Back on the OLPC Soap Opera channel, Intel was invited up for drinks with OLPC's BFF and got a bit too cheeky, and the BFF decided that OLPC would be better knowing about Intel's wandering hands. (OK I'll stop belaboring the comparison.)

This naturally shelves a prototype OLPC laptop running with an Intel chip inside that was to be demo'd at next week's Consumer Electronics Show (CES), and has OLPC looking around for other partners and open (again) to finding a way to run Microsoft XP on the OLPC XO machine perhaps.

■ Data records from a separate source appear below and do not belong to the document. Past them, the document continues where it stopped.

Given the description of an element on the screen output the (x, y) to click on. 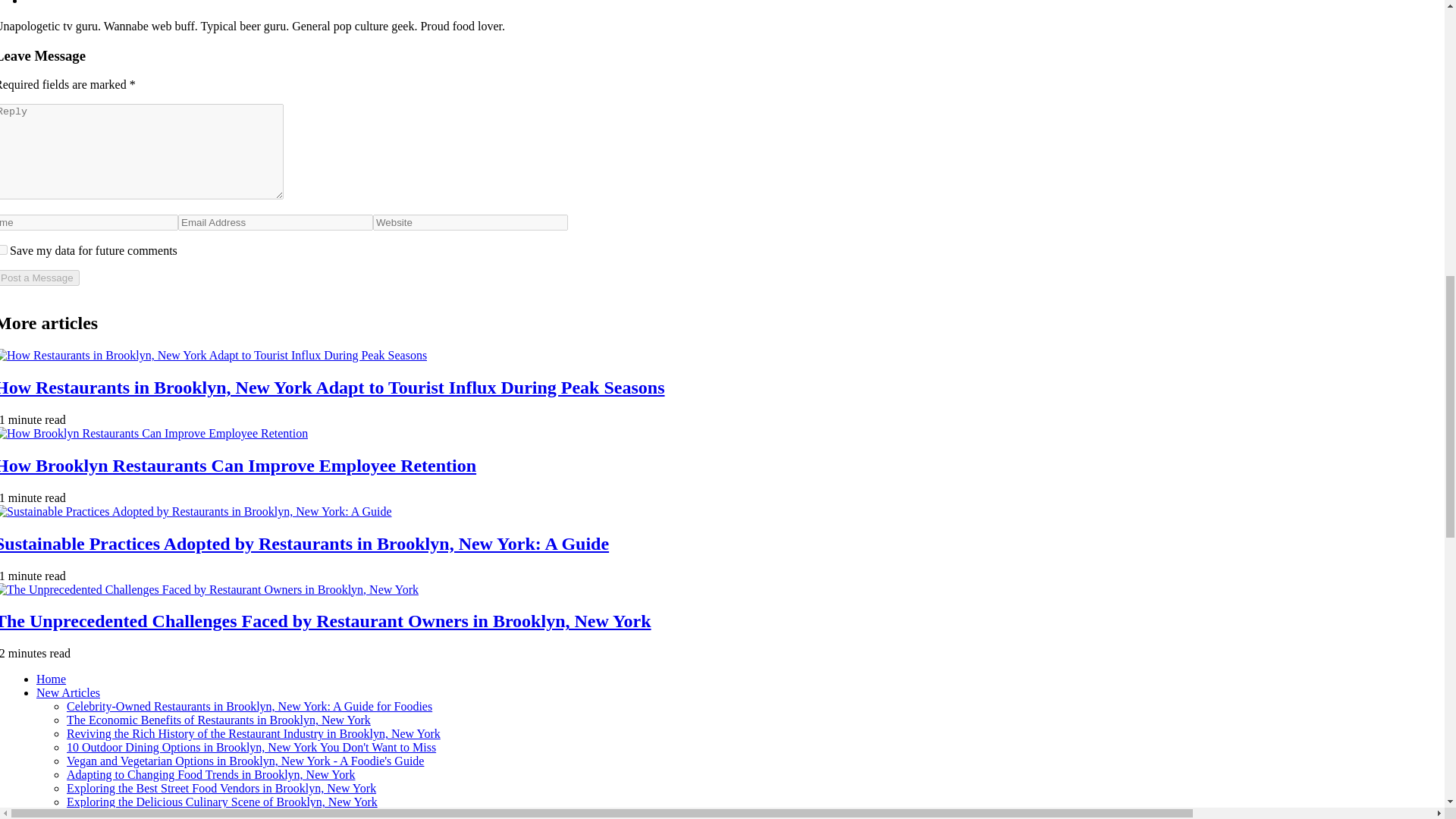
New Articles (68, 692)
How Brooklyn Restaurants Can Improve Employee Retention (238, 465)
The Economic Benefits of Restaurants in Brooklyn, New York (218, 719)
Post a Message (40, 277)
yes (3, 249)
Post a Message (40, 277)
Home (50, 678)
Given the description of an element on the screen output the (x, y) to click on. 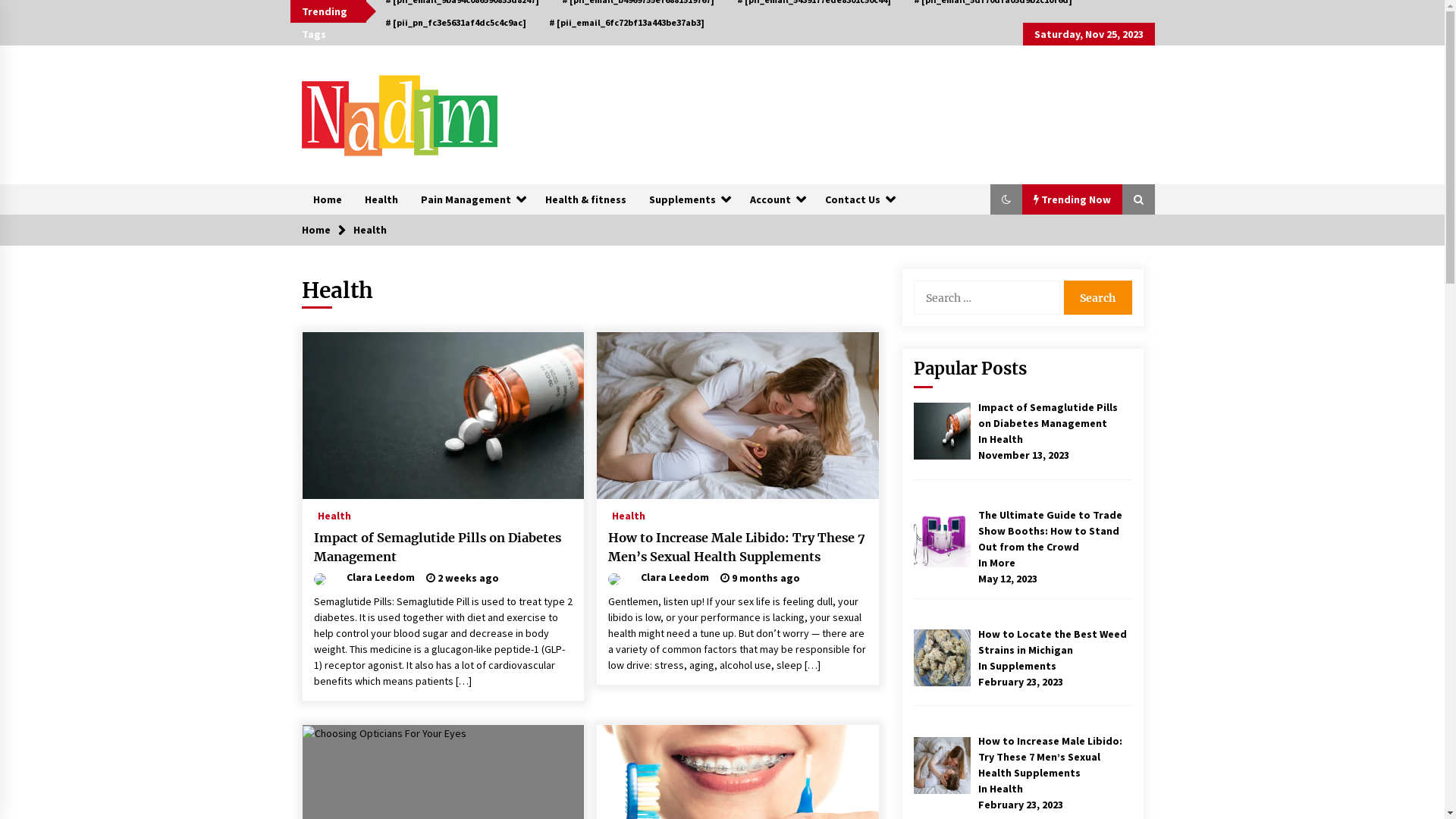
How to Locate the Best Weed Strains in Michigan Element type: hover (941, 657)
Health & fitness Element type: text (585, 199)
Account Element type: text (775, 199)
How to Locate the Best Weed Strains in Michigan Element type: text (1052, 641)
Impact of Semaglutide Pills on Diabetes Management Element type: hover (442, 415)
# [pii_email_6fc72bf13a443be37ab3] Element type: text (626, 22)
Clara Leedom Element type: text (658, 576)
Health Element type: text (333, 511)
Contact Us Element type: text (857, 199)
Supplements Element type: text (687, 199)
Health Element type: text (628, 511)
Home Element type: text (327, 199)
Impact of Semaglutide Pills on Diabetes Management Element type: text (443, 546)
Health Element type: text (381, 199)
Pain Management Element type: text (471, 199)
Health Element type: text (369, 229)
Search Element type: text (1097, 297)
Home Element type: text (315, 229)
Clara Leedom Element type: text (363, 576)
Choosing Opticians For Your Eyes Element type: hover (383, 733)
Nadim Health Care Element type: text (412, 178)
Impact of Semaglutide Pills on Diabetes Management Element type: text (1047, 414)
Impact of Semaglutide Pills on Diabetes Management Element type: hover (941, 430)
# [pii_pn_fc3e5631af4dc5c4c9ac] Element type: text (455, 22)
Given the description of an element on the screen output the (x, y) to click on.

Now, this whole partnership was dubious to begin with, as OLPCNews discussed when it began; you have a for-profit, publicly traded corporation partnering with a non-profit organization, and they both make low-cost educational laptops. OLPC was the first to focus on the developing world market, but that market has been attracting much more attention from the for-profit crowd of recent. This episode reminds me of the scorpion and the frog fable; where the scorpion kills the frog he's convinced to carry him across a river, explaining his illogical action away by saying "I could not help myself. It is my nature."

Intel must maximize shareholder profit; and to do this must find and exploit new viable markets (or at least appear to be doing so). OLPC made the developing-world low-cost laptop market look viable; therefore Intel must explore the possibility, even if doing so wrecks its partnership with OLPC.